Se negli anni ’70 aveva conosciuto il suo idolo Marc Bolan, nel corso degli anni ’80 diventa amico di Johnny Thunders e Nick Cave, frequenta i Primal Scream e i Sonic Youth, oltre che a suonare con i REM. Il tutto condito da avventure pazzesche in giro per il mondo, facendo di media un  centinaio di concerti l’anno, mai con una band fissa, ma conoscendo via via musicisti nuovi ed interessanti, il tutto all’insegna della spensieratezza e dell’ottimismo.
Le vendite dei suoi dischi si attestano sempre su qualche migliaio, spesso pubblicate per etichette modeste, ma tutto sommato Nikki se la cava sempre. E non è poco !

Un album particolarmente interessante è The Jewel Thief del 1991, nono album della carriera di Nikki. Pensato e registrato durante una tournee nel sud degli Stati Uniti, in quelle terre come Georgia e Louisiana, ricche di blues e di tradizioni. A coadiuvarlo, udite udite, Peter Buck e Mike Mills dei REM, e specialmente con Buck nasce una grande amicizia e una geniale collaborazione.
Un album con molte reminiscenze blues, fatte di ballate calde con chitarre acustiche, armonica, addirittura violino e il piano. Canzoni semplici, dirette e come direbbe il nostro protagonista “con il tipico suono alla Nikki Sudden”.
Un esempio, I Belong to you. Supportata dalla voce ( non esaltante a dir il vero) di Nikki e da una calda chitarra acustica, l’armonica e l’organo suonati da Mills danno una grande atmosfera: una vera canzone del sud!
Da citare anche la complessa The Bagman e the Twangman, con sensazioni quasi mediterranee grazie al mandolino suonato per l’occasione da Antony Thistlethwaite. Sono canzoni senza tempo, potrebbero appartenere agli anni ’70 come alla fine degli anni ’90.
Spesso quello che traspare durante l’ascolto è il grande impegno e la voglia di suonare, Spend  Little gold with me è carichissima di questa energia.

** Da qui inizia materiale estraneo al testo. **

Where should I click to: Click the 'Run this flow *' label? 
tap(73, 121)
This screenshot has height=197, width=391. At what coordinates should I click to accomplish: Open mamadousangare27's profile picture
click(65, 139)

Un blues aggressivo grazie alla chitarra di Buck, lontana dalle sonorità REM che per niente contaminano questo disco.
Delicata la melanconica Liquor, Guns and Ammo, il cui titolo s’ispira a quelle baracche del sud che vendevano appunto alcool, pistole e munizioni. Il pathos è altissimo, con la migliore prestazione vocale di Nikki, ottimo pure il supporto del piano suonato da Bill Holmes.
Da citare pure Falling riproposta in molti live facilmente reperibili in rete, e la cristallina Grievous Angel, in cui il violino di David Blackmon sembra aprire le porte del paradiso. In questo brano sono arruolati oltre ai 2 REM sopraccitati, anche Bill Berry e le sue percussioni.

Nikki Sudden muore il 26 maggio 2006 appena dopo un concerto a New York. Un artista che non ha mai raggiunto la fama che avrebbe meritato, ma che è rimasto per sempre una figura positiva e solare, nonostante la morte del fratello Epic e una carriera musicale che non decollò mai.
Da notare una sorta di rivisitazione nei confronti di Nikki Sudden, grazie alla sua biografia, The Last Bandit (in Italia con il titolo ‘L’Ultimo Bandito – una vita rock ‘n’ roll‘-) e a qualche ristampa dei primi lavori.

The Jewel Thief è un esempio di cosa Nikki ci ha lasciato: un immenso personaggio.  
Se c’è qualcosa che vale la pena fare è conoscere questo artista !!!